Der viertürige M3 ist naturgemäß geräumiger und praktischer, aber dafür wirkt der M4 gefühlt noch eine Spur sportlicher. Trotzdem - so eindeutig wie es die Datenblätter suggieren ist er nicht, der Vorsprung gegenüber dem alten M3. Auf der Habenseite notieren wir die fast spielfreie Anbindung des Fahrwerks an die extrem steife Karosserie, das spontane Einlenkverhalten in Verbindung mit einem fast schon überirdischen Kurvengriff an der Vorderachse, die überlegene Bremse, die wohl klassenbeste Kombination aus PS, Nm und g/km CO₂ - viel Licht, wenig Schatten. Trotzdem könnte man ein paar Dinge noch besser machen.

Dem Motor fehlt es untenrum an Pep, Biss und Musik. Die Lenkung ist progressiv und linear, aber in keiner Kalibrierung ein Großmeister der Rückmeldung. Das Fahrwerk mag Rennstrecken, 1a-Landstraßen und frisch geteerte Autobahnen, doch auf den kurvigen Dritte-Welt-Pisten im Hinterland von Faro und auf den portugiesischen Autobahnen hätten wir uns etwas mehr Geschmeidigkeit erhofft. Weil sich die langhubigen Aufbaubewegungen, die seitlichen Störimpulse und der Drehmomentkick in Längsrichtung unter diesen Bedingungen immer wieder zu einem Kräfteparallelogramm mit beschränkter Haftung formieren, regelt das DSC vergleichsweise früh und heftig. Aufregend, aber nicht gelassen.

Der BMW M4 auf der Rennstrecke

BMW M3 und M4 können viel, aber die Faszination fehlt.
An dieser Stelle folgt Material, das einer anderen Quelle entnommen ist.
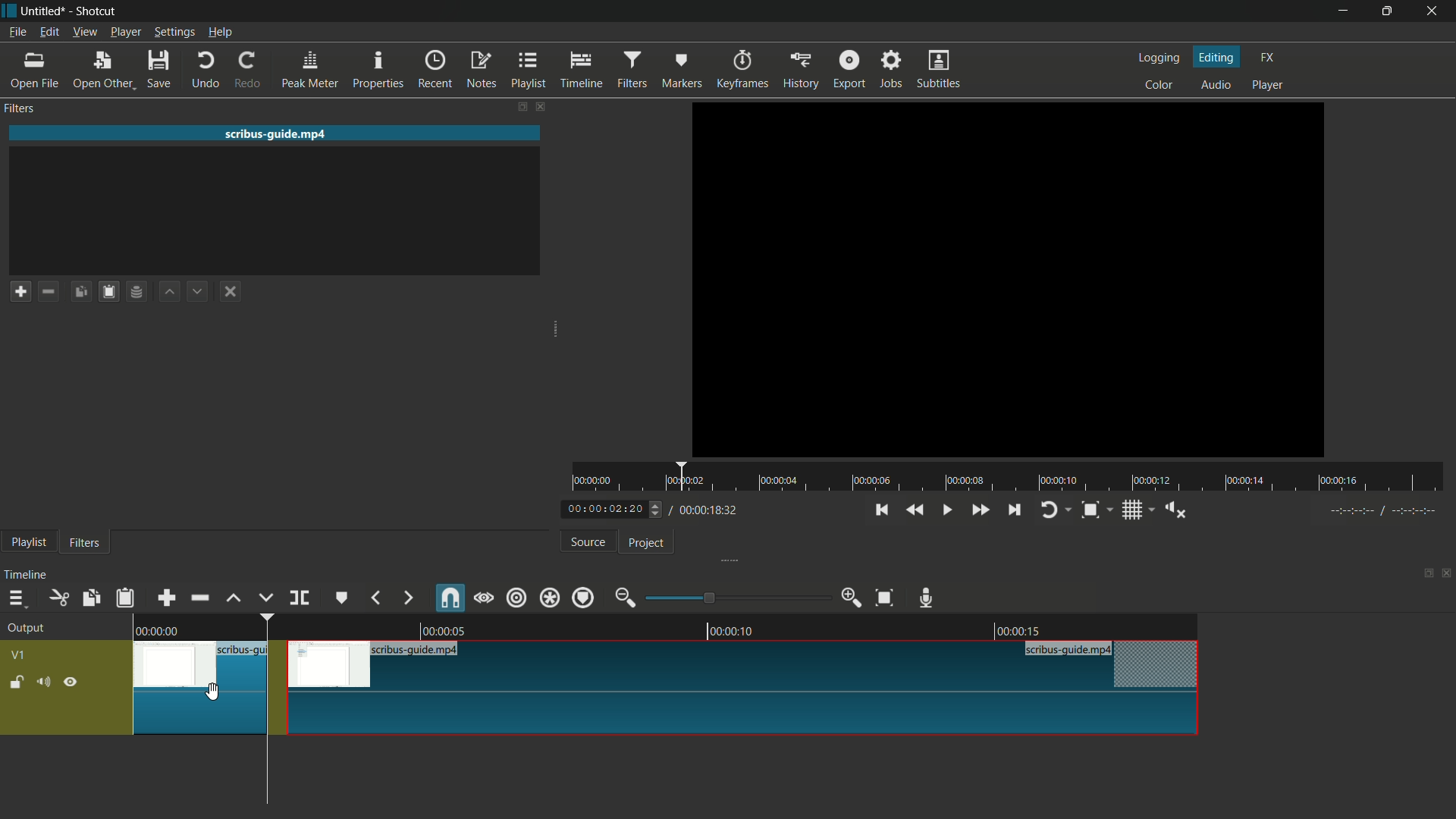  What do you see at coordinates (49, 32) in the screenshot?
I see `edit menu` at bounding box center [49, 32].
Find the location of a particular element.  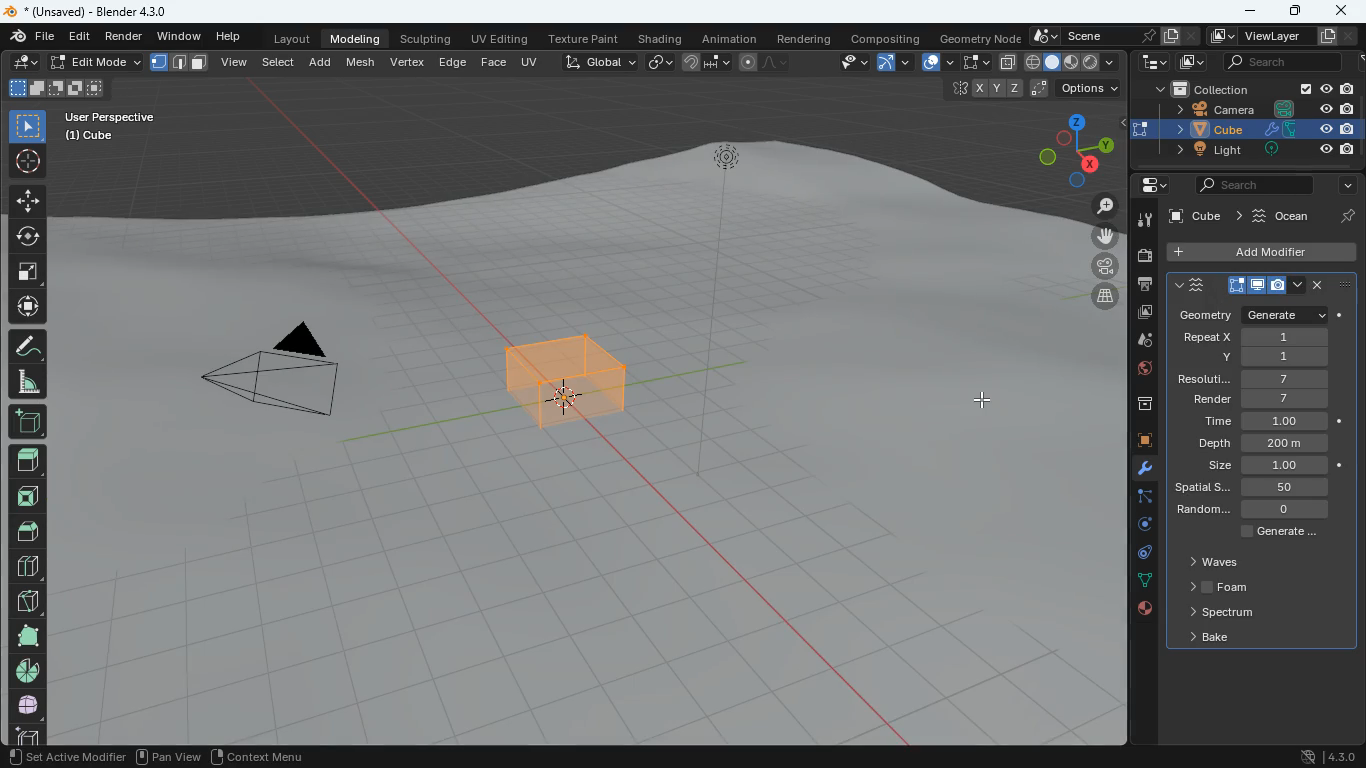

image is located at coordinates (1188, 61).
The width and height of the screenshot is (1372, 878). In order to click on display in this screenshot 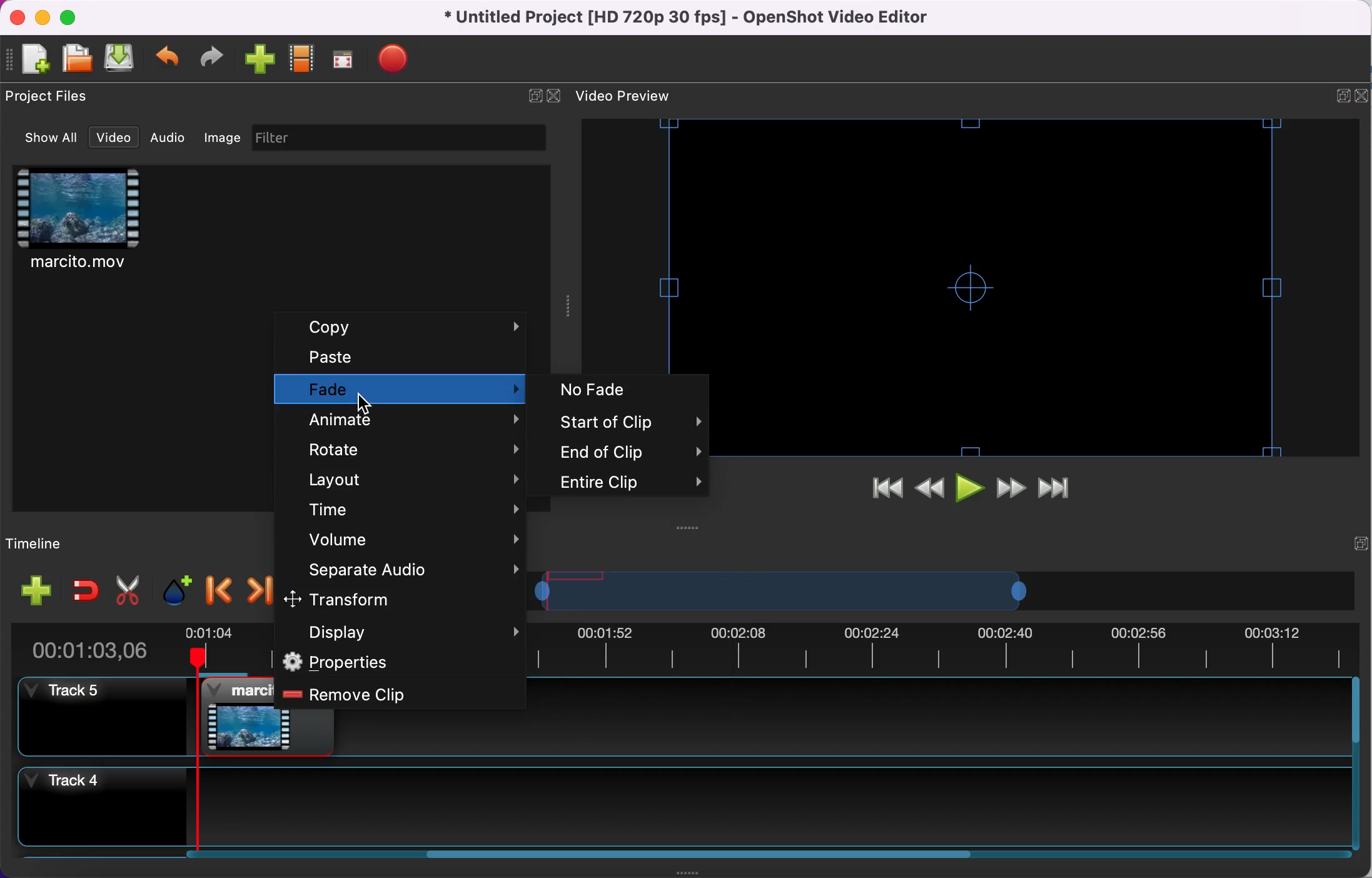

(Foto: www.tomkirkpatrick.de/www.danielkraus.de)

Keine Frage: Die neuen Volumenmodelle der M GmbH sind richtig schnell, erstaunlich sparsam und rundum kompetent. Sie können längst mehr als die meisten Fahrer. Keine Frage: BMW wollte sich wieder einmal selbst übertreffen und die Grenzbereich-Latte ein Loch höher hängen. Vielleicht sollte man als Steigerungsform des M4 einen Nachfolger der legendären Sport Evo oder CSL-Serien wählen - entfeinert und entsprechend leichter, rundum puristischer und gleichzeitig geschmeidiger und zugänglicher - in Summe also einen Tick faszinierender.

BMW M3 Limousine/M4 Coupé, 6-Zylinder, 3,0-Liter (mit DSG): 317 kW, 431 PS; max. Drehmoment: 550 Nm bei 1850-5500/min; Leergewicht: 1520/1497 kg (1560/1537 kg); Kofferraum: 480/445 l; 0-100 km/h: 4,3 s (4,1 s); Vmax: 250 km/h; Verbrauch lt. Werk: 8,8 l (8,3 l); CO₂: 204 g/km (194 g/km); Euro 6; Grundpreis: 71 500/72 200 Euro (75 400/76 100 Euro).